* _記事_
################
2020-02-14 21:22:17 | 日記
山本周五郎賞も獲った『安徳天皇漂海記』が
めちゃおもしろい宇月原晴明の初期作品です。

『安徳天皇〜』の鎌倉時代+それ以前の
ちょっと古雅な時代が似合う感じの作者ですが、
デビュー以来の3作は、戦国時代が舞台。

で、『黎明に叛くもの』が小説3作目。
戦国時代ものの3作目でもあります。

物語の中心にいるのは
“爆死武将”で有名な(私の中でですが)松永久秀です。
おいおい、どんな爆死するんだよ。
って、アホみたいな期待とともに読みましたが、
まあ、爆死は「スケキヨの足」レベルの些事ですね。

おもしろいのは、松永久秀と斎藤道三が
ペルシアの暗殺術(と作中では明言しないけど)の
「破山(はさん)」の法を受け継ぎながらも、
天下取りを夢見て山を降りる…
って、なんだかイマドキの少年漫画みたいな設定だな。

と突っ込みつつも、なんか、おもしろい。
ぐいぐい読んじゃう。
マムシの道三と、サソリの久秀弾正。
「蛇蝎の如く嫌われる」の“蛇蝎”コンビです。
それだけでもおもしろい。
################
* _指示事項_
A: 記事の中でかぎかっこ「」に囲まれている語句をすべて挙げてください。
B: 記事によると、『黎明に叛くもの』の物語の中心にいる人物は誰ですか。
C: 記事から、「って、アホみたいな期待とともに読みましたが、」で始まり「それだけでもおもしろい。」で終わる部分をそのまま返してください。
以降の行は参照しなくてもかまいません。
################
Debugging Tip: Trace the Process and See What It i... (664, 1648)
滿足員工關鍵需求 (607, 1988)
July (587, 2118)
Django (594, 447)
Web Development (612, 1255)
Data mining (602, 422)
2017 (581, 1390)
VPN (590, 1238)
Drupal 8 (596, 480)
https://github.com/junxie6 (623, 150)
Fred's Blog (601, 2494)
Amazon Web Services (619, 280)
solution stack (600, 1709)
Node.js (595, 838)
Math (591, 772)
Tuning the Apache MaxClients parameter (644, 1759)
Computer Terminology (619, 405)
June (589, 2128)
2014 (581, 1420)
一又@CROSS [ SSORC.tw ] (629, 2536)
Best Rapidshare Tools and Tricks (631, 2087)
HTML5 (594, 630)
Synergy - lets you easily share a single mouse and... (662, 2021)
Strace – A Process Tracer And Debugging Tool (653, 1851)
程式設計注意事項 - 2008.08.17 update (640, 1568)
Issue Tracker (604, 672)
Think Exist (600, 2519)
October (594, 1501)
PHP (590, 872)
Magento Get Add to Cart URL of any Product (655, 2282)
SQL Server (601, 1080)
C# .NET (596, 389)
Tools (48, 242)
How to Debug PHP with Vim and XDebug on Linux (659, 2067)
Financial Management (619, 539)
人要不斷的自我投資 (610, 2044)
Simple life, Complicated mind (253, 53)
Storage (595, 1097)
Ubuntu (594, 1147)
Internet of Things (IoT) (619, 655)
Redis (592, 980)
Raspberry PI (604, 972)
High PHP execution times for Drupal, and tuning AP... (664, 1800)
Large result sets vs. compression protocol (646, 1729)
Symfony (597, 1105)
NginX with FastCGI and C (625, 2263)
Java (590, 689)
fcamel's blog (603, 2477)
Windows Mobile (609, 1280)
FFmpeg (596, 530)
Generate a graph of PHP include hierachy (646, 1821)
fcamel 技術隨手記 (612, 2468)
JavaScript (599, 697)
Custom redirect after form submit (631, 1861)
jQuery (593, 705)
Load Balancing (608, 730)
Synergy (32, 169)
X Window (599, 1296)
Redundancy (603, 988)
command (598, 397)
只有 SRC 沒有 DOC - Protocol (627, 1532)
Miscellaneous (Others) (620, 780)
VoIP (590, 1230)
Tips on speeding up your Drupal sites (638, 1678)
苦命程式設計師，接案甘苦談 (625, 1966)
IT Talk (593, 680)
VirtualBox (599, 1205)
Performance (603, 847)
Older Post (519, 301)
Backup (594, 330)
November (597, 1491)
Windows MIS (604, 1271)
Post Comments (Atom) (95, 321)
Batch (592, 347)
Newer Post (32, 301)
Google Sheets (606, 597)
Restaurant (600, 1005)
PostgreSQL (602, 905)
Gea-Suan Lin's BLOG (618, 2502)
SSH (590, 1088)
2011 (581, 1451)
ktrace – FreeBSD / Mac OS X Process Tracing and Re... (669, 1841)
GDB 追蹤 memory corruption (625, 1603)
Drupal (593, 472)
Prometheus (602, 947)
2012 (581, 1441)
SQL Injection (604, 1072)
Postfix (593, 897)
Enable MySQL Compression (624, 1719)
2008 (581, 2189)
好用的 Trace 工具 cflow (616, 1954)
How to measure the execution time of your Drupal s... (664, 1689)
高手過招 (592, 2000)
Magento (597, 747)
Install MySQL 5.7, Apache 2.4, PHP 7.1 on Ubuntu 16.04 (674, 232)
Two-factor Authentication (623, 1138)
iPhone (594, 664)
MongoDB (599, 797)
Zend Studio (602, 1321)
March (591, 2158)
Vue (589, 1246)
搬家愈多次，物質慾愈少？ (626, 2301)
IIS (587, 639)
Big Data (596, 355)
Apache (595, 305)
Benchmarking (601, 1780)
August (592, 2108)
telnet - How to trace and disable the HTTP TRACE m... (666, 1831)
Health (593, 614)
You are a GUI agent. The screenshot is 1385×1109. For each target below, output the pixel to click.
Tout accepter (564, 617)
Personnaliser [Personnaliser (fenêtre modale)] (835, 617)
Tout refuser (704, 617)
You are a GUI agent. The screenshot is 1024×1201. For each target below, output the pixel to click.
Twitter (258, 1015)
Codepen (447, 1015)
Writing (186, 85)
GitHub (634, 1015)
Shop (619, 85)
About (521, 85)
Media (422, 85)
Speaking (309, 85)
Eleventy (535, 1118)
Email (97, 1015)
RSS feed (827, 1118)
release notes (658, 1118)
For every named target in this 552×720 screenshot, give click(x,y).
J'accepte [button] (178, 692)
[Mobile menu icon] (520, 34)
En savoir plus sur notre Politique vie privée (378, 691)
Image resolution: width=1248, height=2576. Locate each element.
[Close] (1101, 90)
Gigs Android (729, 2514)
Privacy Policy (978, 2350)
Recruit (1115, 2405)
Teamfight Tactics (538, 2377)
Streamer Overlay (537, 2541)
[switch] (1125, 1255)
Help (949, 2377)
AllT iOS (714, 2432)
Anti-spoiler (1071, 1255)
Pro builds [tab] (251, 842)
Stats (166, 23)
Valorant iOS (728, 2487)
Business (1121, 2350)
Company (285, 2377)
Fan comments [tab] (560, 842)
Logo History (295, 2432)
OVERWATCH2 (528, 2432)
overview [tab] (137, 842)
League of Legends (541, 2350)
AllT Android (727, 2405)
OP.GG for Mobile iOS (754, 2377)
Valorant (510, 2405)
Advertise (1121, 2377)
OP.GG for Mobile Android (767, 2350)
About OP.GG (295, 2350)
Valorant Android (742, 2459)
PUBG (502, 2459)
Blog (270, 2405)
################
* _各指示の回答_
A:
スケキヨの足
破山(はさん)
蛇蝎の如く嫌われる

B: 松永久秀です。

C:
って、アホみたいな期待とともに読みましたが、
まあ、爆死は「スケキヨの足」レベルの些事ですね。

おもしろいのは、松永久秀と斎藤道三が
ペルシアの暗殺術(と作中では明言しないけど)の
「破山(はさん)」の法を受け継ぎながらも、
天下取りを夢見て山を降りる…
って、なんだかイマドキの少年漫画みたいな設定だな。

と突っ込みつつも、なんか、おもしろい。
ぐいぐい読んじゃう。
マムシの道三と、サソリの久秀弾正。
「蛇蝎の如く嫌われる」の“蛇蝎”コンビです。
それだけでもおもしろい。